Bu suçlular ittifakı ile mücadele etmek; emekçiler için ekmek ve iş, kadınlar için yaşam, gençler için gelecek, Kürtler ve Aleviler için eşit haklarla yaşam mücadelesidir.
Çetelerin, tarikatların, soyguncuların, yağmacıların zorba iktidarına karşı mücadele etmek sadece geçmiş ve günümüzün değil geleceğimize sahip çıkmanın da gereğidir.
Bizler bu ülkenin emekten, ezilenlerden, yoksullardan, dışlanmaya çalışılan kesimlerinden yana olan güçler olarak bu kirli ittifaka karşı ortak mücadele etmeye çağrısı yapıyoruz. Halka karşı işlenen suçların tüm failleri ile siyaset, sermaye ve mafya üçgeninde girilen tüm gizli ve kirli ilişkiler açığa çıkarılmalı, sorumlular halkın önünde hesap vermelidir.

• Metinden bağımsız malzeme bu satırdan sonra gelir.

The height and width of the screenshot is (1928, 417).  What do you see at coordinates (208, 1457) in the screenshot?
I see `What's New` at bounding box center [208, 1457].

Siyasi egemenliğini bu baskı, terör ve yolsuzluk mekanizmasının üzerine kuran iktidarın, ortaya dökülen bu muazzam suçların hesabını kendiliğinden vermeyeceğini biliyoruz. Türkiye işçi sınıfı, emekçileri ve halk güçleri olarak örgütlü bir güçle hesap sormazsak ve sorumluların cezalandırılmasını sağlayamazsak iktidar çarkı bu çamurun içinden çıkmayı becerebilecektir.
Yargının gözlerini kapadığı bu talan düzenine karşı toplumsal itirazı, mücadeleyi büyütmek ve tüm gerçekleri ortaya çıkarmak için Türkiye halkları başta olmak üzere siyasi partilere, sendikalara, demokratik kitle örgütlerine ve toplumsal kesimlere çağrı yapıyoruz: Sesimizi yükseltmeli, itirazlarımızı büyüterek örgütlemeliyiz. Türkiye halklarına karşı tarihsel sorumluluğumuzla sesleniyor ve bu kirli ittifaktan kurtularak herkesi yaşanabilir bir ülke için seferber olmaya ve mücadele etmeye çağırıyoruz.